The widow of an Australian missionary murdered in India
along with their two sons said today she had forgiven the killers.
Gladys Staines said she had refused to leave India after the tragedy and, with
her daughter Esther, 17, has since taken over her husband's work, building a
hospital for treatment of lepers.
An Indian court today pronounces its verdict on the murder of Graham Stewart Staines and his two sons, Philip, 11, and Timothy, 7, who were burnt alive on January 22, 1999 when a mob led by Hindu zealots torched their car.
The killings took place in remote Manoharpur village in the eastern Indian state of Orissa.
Mrs Staines she was aware somebody had something against her husband.
"It goes through my mind sometimes but wondering about it doesn't really bring him back, so I don't spend a lot of time thinking about it. I am leaving that totally to the court," she said on ABC radio.
She said she had forgiven the killers.
"The Bible teaches us that we are to forgive others as Christ has forgiven us and I had the privilege and opportunity of growing up in a Christian family," she said.
"I was taught from a very early age to follow what the Bible teaches. Jesus taught us to forgive and I realised that if we don't forgive, then we allow bitterness to come into our own lives.
"It wasn't something that I sat and thought about.
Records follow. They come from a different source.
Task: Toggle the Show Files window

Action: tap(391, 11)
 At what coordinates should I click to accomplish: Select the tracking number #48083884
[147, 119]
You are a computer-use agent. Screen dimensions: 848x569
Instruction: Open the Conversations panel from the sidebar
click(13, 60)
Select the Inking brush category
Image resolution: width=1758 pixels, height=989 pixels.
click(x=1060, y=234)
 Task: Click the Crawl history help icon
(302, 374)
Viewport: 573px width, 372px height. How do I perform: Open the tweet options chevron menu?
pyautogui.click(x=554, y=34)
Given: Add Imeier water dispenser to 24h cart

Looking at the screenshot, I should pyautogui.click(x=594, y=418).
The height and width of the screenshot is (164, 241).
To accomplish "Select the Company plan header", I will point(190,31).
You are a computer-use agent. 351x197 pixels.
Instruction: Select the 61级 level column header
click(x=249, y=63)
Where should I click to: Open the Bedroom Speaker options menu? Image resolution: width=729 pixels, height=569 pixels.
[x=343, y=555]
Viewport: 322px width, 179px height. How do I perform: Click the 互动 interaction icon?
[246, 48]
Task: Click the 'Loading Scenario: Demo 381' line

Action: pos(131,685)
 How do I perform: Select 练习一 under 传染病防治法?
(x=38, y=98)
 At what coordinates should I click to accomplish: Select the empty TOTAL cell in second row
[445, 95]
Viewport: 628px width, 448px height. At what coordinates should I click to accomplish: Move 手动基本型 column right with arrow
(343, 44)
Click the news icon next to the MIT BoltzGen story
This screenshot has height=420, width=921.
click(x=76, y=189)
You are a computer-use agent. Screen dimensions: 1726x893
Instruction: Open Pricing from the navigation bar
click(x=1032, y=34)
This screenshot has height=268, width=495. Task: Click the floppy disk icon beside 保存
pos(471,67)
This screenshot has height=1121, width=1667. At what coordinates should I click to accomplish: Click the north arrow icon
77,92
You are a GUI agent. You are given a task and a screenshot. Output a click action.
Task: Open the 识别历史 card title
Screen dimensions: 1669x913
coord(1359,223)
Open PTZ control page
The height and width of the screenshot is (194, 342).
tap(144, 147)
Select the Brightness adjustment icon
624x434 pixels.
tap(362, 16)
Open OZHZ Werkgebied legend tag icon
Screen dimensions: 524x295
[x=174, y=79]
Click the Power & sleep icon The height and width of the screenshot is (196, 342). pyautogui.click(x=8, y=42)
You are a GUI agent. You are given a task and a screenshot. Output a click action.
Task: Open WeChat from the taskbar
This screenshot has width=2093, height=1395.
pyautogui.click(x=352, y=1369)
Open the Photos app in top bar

It was something that just automatically came."
Mrs Staines said she had decided against leaving India soon after the tragedy.
"A short time after my husband's death I was walking around the house where I was married, where I had my children, and looking around and I thought, `I don't want to leave this place'," she said.
Mr and Mrs Staines had spent more than 30 years working for leprosy patients in Orissa's Baripada district.
The murders sparked off national and international outrage, forcing the Indian Government to set up a judicial commission.
The attack was apparently sparked by a Hindu zealot, who accused them of seeking to convert other Hindus to Christianity.